On Tue, Jul 10, 2012 at 7:19 AM, S. A. Albert
<<mailto:[email protected]>stephane.alexandre.albert@gmai
l.com> wrote:
What is it: it is a kind of 'edit game' where all plies (moves) are stored
(accumulated) in a tree of plies and a cursor could be moved to some node of
the tree to decide which position is displayed. The tree of plies is
displayed
in a specific X11 window (similar to the history of moves window) with the
cursor highlighted. The tree of plies could be saved apart from the original
PGN game file.

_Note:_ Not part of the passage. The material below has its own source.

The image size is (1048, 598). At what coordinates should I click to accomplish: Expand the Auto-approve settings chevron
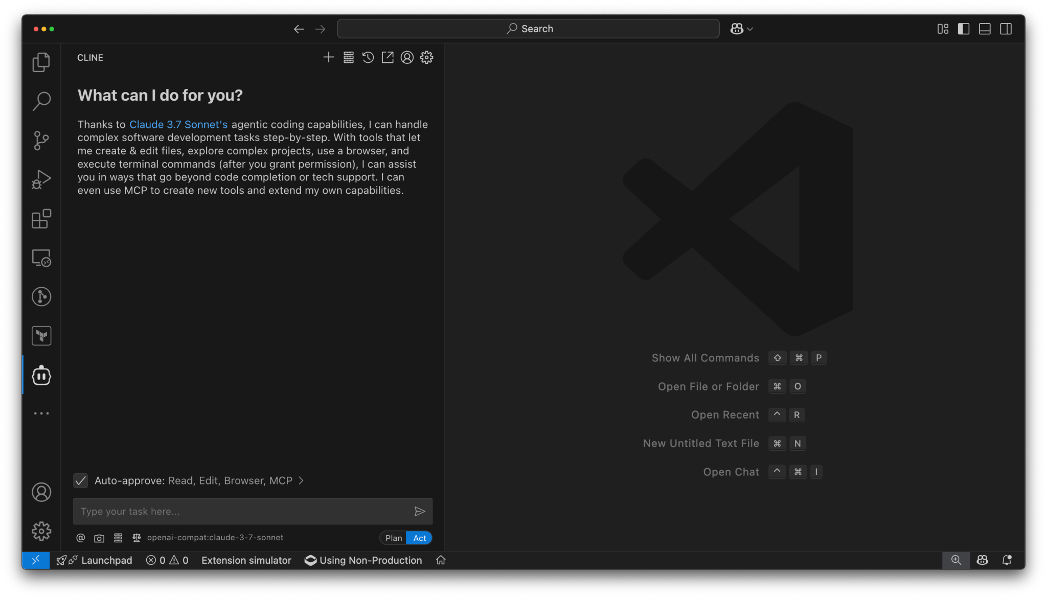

When a newer PGN file of the game is downloaded, the tree of
plies can be reloaded and edited again.
Well, XBoard already supports variation trees, (walking them, or entering
new variations).
It does not store them separately, but in the PGN itself (as recursive
variations).
I think this is the superior method; PGN format was designed to do that.
So the only thing new in your proposal is the way to display the tree.
Currently there
is only the Move History window, and it only displays the current branch of the
tree-walking process.
Rather than adding a new window, I would prefer to just alter the format
of display
in the Move History window. We already have so many windows, and the window
you propose would have a purpose that overlaps very much with the existing one
(namely quickly navigate through the game or tree). A better display of
variations
there has been (somewhere low down) on my wish list anyway.

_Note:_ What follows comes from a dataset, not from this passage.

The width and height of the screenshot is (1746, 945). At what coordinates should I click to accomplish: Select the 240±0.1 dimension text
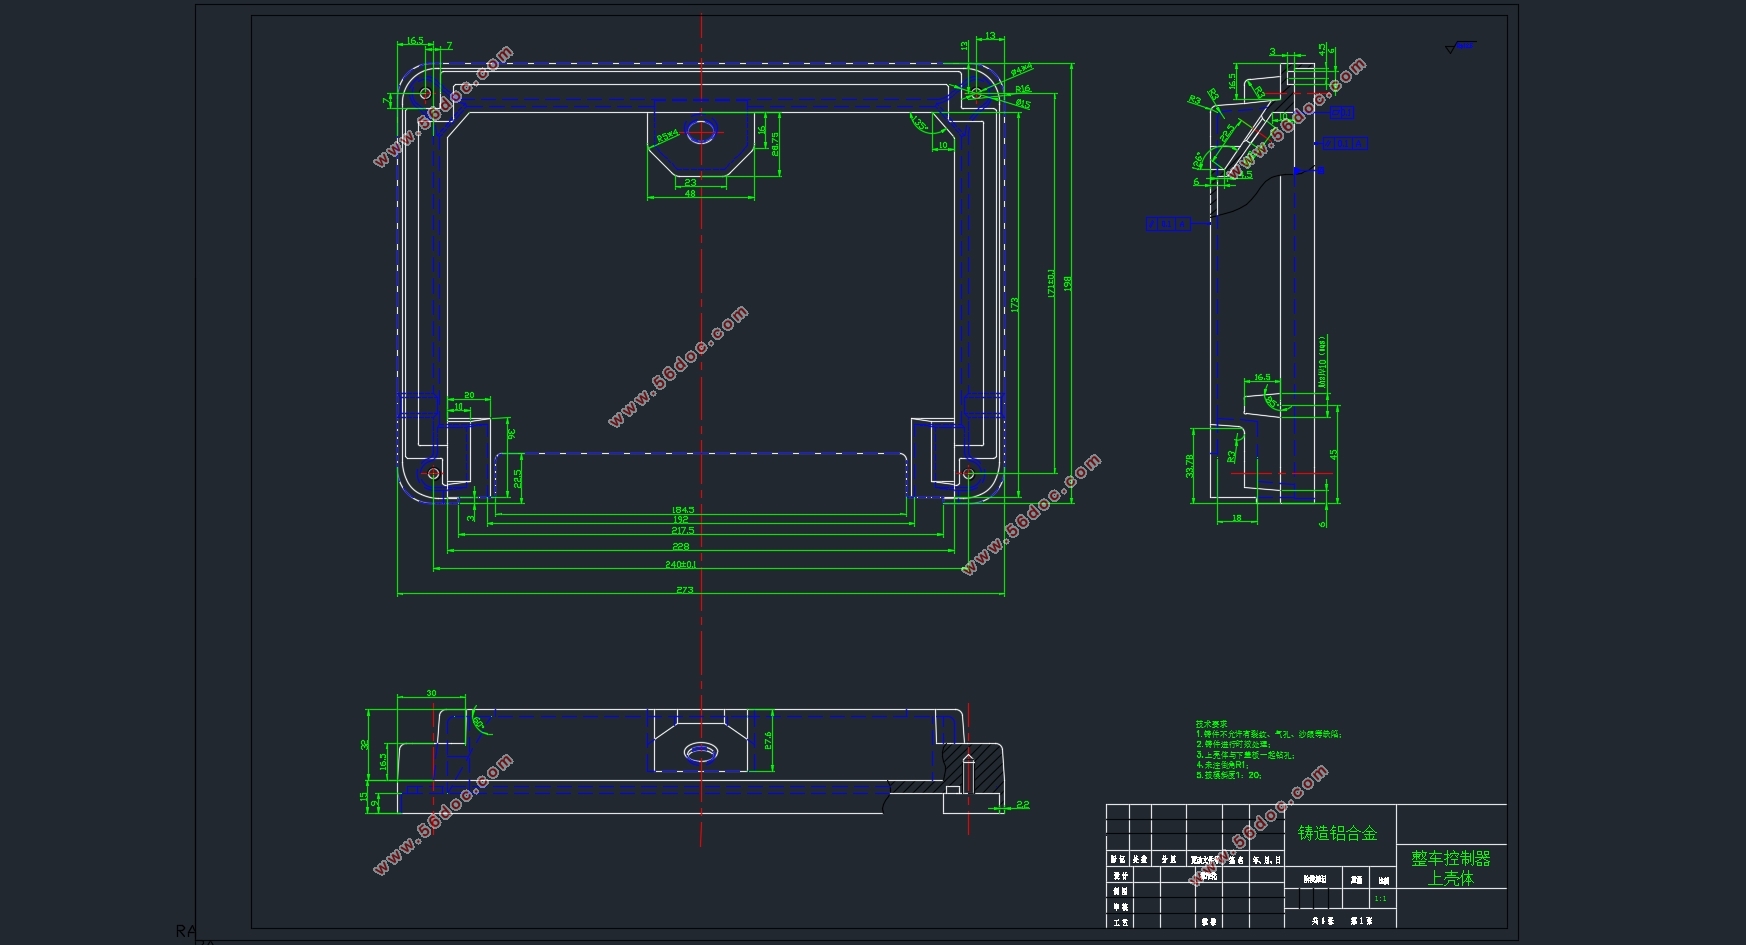(681, 565)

So my counter-proposal is to find a better way to format the Move History
window,
and include variations in there. I could imagine the user would want to
control this
through some settings, as always displaying the full tree would probably be
too much.
Perhaps the tree could be organized similar to a tree widget? E.g. there
could be
a special symbol (like {*}) after each move for which the PGN contains a
variation.
Clicking on that symbol would then 'open' those variations, i.e. show them
on separate
lines with appropriate indentation before continuing with the main line.
These variations
would then again contain {+} when they have embedded sub-variations, on
which you
could again click to open those, etc. Before every variation line there
should probably
be another symbol (e.g. {-}) that you could click to collapse it again.

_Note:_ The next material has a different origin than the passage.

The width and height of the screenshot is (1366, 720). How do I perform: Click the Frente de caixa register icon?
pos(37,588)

Global settings could control the number of nested variations that is
expanded in the
display by default. They could also control whether you would see any
levels above
the one you have currently 'promoted' to main line (and how many).
I have little idea of what would work best, as I never do this kind of
stuff. Which is
one of the reasons a tree-view mode is not yet implemented.
A patch like that does not seem to need any front-end support. It would be
purely back-end.
So it would be immaterial in which port it was made (X11, GTK, WinBoard).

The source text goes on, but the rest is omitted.